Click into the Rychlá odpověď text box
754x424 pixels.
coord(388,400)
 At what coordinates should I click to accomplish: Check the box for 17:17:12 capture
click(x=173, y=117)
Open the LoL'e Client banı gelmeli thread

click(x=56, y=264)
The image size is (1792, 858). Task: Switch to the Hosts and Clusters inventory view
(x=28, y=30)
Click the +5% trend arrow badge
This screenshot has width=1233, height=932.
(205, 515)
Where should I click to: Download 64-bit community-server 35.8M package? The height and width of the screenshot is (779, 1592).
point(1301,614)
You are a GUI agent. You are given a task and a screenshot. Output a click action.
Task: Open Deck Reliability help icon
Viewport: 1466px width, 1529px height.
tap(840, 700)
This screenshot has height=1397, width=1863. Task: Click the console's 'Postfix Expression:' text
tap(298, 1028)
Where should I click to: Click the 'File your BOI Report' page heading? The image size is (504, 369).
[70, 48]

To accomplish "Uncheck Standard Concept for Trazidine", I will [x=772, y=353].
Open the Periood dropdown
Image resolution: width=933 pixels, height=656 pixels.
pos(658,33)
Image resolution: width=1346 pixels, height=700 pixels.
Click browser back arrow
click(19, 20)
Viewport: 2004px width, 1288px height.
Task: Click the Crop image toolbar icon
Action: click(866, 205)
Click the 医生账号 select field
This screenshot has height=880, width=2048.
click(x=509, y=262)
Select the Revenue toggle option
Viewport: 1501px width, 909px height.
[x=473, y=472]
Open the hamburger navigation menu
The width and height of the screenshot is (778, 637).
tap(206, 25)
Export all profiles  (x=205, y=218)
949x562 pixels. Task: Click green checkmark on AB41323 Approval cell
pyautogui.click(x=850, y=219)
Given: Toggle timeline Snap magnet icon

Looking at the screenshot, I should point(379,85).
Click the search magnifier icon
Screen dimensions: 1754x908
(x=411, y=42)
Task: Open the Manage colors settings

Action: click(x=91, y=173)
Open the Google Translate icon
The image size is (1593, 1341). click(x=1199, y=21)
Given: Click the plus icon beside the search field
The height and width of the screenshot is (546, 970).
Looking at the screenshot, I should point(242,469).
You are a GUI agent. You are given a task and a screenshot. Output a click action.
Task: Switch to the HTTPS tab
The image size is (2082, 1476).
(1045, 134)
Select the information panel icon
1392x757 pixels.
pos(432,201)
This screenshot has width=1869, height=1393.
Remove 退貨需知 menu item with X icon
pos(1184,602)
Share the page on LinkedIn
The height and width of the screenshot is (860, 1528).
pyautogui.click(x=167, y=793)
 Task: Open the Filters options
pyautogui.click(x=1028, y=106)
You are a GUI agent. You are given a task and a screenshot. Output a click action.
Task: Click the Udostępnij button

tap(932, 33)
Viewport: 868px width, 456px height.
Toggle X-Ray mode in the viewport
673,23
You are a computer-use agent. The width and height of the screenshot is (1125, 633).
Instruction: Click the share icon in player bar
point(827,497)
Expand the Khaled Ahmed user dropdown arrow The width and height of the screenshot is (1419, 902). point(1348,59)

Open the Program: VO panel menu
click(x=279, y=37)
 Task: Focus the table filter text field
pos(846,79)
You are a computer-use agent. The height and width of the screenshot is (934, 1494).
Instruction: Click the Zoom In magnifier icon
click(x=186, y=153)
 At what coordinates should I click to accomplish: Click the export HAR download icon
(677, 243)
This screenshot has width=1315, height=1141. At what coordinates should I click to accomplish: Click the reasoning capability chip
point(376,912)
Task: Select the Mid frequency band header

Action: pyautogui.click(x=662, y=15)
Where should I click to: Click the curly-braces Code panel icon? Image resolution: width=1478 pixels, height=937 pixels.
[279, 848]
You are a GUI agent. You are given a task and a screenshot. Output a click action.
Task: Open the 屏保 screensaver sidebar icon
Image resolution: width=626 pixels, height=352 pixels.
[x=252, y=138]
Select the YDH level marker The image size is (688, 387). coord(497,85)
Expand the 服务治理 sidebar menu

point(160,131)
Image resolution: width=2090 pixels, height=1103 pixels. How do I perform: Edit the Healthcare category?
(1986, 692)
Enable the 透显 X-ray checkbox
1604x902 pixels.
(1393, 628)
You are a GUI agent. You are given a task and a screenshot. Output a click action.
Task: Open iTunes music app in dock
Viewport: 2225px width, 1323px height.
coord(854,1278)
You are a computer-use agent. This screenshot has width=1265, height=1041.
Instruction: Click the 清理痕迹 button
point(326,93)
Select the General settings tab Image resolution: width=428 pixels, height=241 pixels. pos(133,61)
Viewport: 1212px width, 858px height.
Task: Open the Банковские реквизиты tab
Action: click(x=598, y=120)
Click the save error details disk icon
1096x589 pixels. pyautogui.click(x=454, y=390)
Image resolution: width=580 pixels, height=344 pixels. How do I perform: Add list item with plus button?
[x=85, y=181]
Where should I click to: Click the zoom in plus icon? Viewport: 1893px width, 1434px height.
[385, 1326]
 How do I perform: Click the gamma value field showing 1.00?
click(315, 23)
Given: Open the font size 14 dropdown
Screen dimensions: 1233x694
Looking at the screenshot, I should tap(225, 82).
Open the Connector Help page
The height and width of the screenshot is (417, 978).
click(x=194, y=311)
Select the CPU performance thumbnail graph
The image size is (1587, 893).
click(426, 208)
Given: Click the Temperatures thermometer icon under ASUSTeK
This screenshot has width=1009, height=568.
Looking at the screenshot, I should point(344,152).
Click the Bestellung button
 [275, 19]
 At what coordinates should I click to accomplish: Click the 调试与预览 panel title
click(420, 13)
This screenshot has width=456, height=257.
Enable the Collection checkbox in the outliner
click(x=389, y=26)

◆ **PROMPT**:
Return each line above precisely as written.

◆ **RESPONSE**:
Click into the Rychlá odpověď text box
754x424 pixels.
coord(388,400)
 At what coordinates should I click to accomplish: Check the box for 17:17:12 capture
click(x=173, y=117)
Open the LoL'e Client banı gelmeli thread

click(x=56, y=264)
The image size is (1792, 858). Task: Switch to the Hosts and Clusters inventory view
(x=28, y=30)
Click the +5% trend arrow badge
This screenshot has width=1233, height=932.
(205, 515)
Where should I click to: Download 64-bit community-server 35.8M package? The height and width of the screenshot is (779, 1592).
point(1301,614)
You are a GUI agent. You are given a task and a screenshot. Output a click action.
Task: Open Deck Reliability help icon
Viewport: 1466px width, 1529px height.
tap(840, 700)
This screenshot has height=1397, width=1863. Task: Click the console's 'Postfix Expression:' text
tap(298, 1028)
Where should I click to: Click the 'File your BOI Report' page heading? The image size is (504, 369).
[70, 48]

To accomplish "Uncheck Standard Concept for Trazidine", I will [x=772, y=353].
Open the Periood dropdown
Image resolution: width=933 pixels, height=656 pixels.
pos(658,33)
Image resolution: width=1346 pixels, height=700 pixels.
Click browser back arrow
click(19, 20)
Viewport: 2004px width, 1288px height.
Task: Click the Crop image toolbar icon
Action: click(866, 205)
Click the 医生账号 select field
This screenshot has height=880, width=2048.
click(x=509, y=262)
Select the Revenue toggle option
Viewport: 1501px width, 909px height.
[x=473, y=472]
Open the hamburger navigation menu
The width and height of the screenshot is (778, 637).
tap(206, 25)
Export all profiles  (x=205, y=218)
949x562 pixels. Task: Click green checkmark on AB41323 Approval cell
pyautogui.click(x=850, y=219)
Given: Toggle timeline Snap magnet icon

Looking at the screenshot, I should point(379,85).
Click the search magnifier icon
Screen dimensions: 1754x908
(x=411, y=42)
Task: Open the Manage colors settings

Action: click(x=91, y=173)
Open the Google Translate icon
The image size is (1593, 1341). click(x=1199, y=21)
Given: Click the plus icon beside the search field
The height and width of the screenshot is (546, 970).
Looking at the screenshot, I should point(242,469).
You are a GUI agent. You are given a task and a screenshot. Output a click action.
Task: Switch to the HTTPS tab
The image size is (2082, 1476).
(1045, 134)
Select the information panel icon
1392x757 pixels.
pos(432,201)
This screenshot has width=1869, height=1393.
Remove 退貨需知 menu item with X icon
pos(1184,602)
Share the page on LinkedIn
The height and width of the screenshot is (860, 1528).
pyautogui.click(x=167, y=793)
 Task: Open the Filters options
pyautogui.click(x=1028, y=106)
You are a GUI agent. You are given a task and a screenshot. Output a click action.
Task: Click the Udostępnij button

tap(932, 33)
Viewport: 868px width, 456px height.
Toggle X-Ray mode in the viewport
673,23
You are a computer-use agent. The width and height of the screenshot is (1125, 633).
Instruction: Click the share icon in player bar
point(827,497)
Expand the Khaled Ahmed user dropdown arrow The width and height of the screenshot is (1419, 902). point(1348,59)

Open the Program: VO panel menu
click(x=279, y=37)
 Task: Focus the table filter text field
pos(846,79)
You are a computer-use agent. The height and width of the screenshot is (934, 1494).
Instruction: Click the Zoom In magnifier icon
click(x=186, y=153)
 At what coordinates should I click to accomplish: Click the export HAR download icon
(677, 243)
This screenshot has width=1315, height=1141. At what coordinates should I click to accomplish: Click the reasoning capability chip
point(376,912)
Task: Select the Mid frequency band header

Action: pyautogui.click(x=662, y=15)
Where should I click to: Click the curly-braces Code panel icon? Image resolution: width=1478 pixels, height=937 pixels.
[279, 848]
You are a GUI agent. You are given a task and a screenshot. Output a click action.
Task: Open the 屏保 screensaver sidebar icon
Image resolution: width=626 pixels, height=352 pixels.
[x=252, y=138]
Select the YDH level marker The image size is (688, 387). coord(497,85)
Expand the 服务治理 sidebar menu

point(160,131)
Image resolution: width=2090 pixels, height=1103 pixels. How do I perform: Edit the Healthcare category?
(1986, 692)
Enable the 透显 X-ray checkbox
1604x902 pixels.
(1393, 628)
You are a GUI agent. You are given a task and a screenshot. Output a click action.
Task: Open iTunes music app in dock
Viewport: 2225px width, 1323px height.
coord(854,1278)
You are a computer-use agent. This screenshot has width=1265, height=1041.
Instruction: Click the 清理痕迹 button
point(326,93)
Select the General settings tab Image resolution: width=428 pixels, height=241 pixels. pos(133,61)
Viewport: 1212px width, 858px height.
Task: Open the Банковские реквизиты tab
Action: click(x=598, y=120)
Click the save error details disk icon
1096x589 pixels. pyautogui.click(x=454, y=390)
Image resolution: width=580 pixels, height=344 pixels. How do I perform: Add list item with plus button?
[x=85, y=181]
Where should I click to: Click the zoom in plus icon? Viewport: 1893px width, 1434px height.
[385, 1326]
 How do I perform: Click the gamma value field showing 1.00?
click(315, 23)
Given: Open the font size 14 dropdown
Screen dimensions: 1233x694
Looking at the screenshot, I should tap(225, 82).
Open the Connector Help page
The height and width of the screenshot is (417, 978).
click(x=194, y=311)
Select the CPU performance thumbnail graph
The image size is (1587, 893).
click(426, 208)
Given: Click the Temperatures thermometer icon under ASUSTeK
This screenshot has width=1009, height=568.
Looking at the screenshot, I should point(344,152).
Click the Bestellung button
 [275, 19]
 At what coordinates should I click to accomplish: Click the 调试与预览 panel title
click(420, 13)
This screenshot has width=456, height=257.
Enable the Collection checkbox in the outliner
click(x=389, y=26)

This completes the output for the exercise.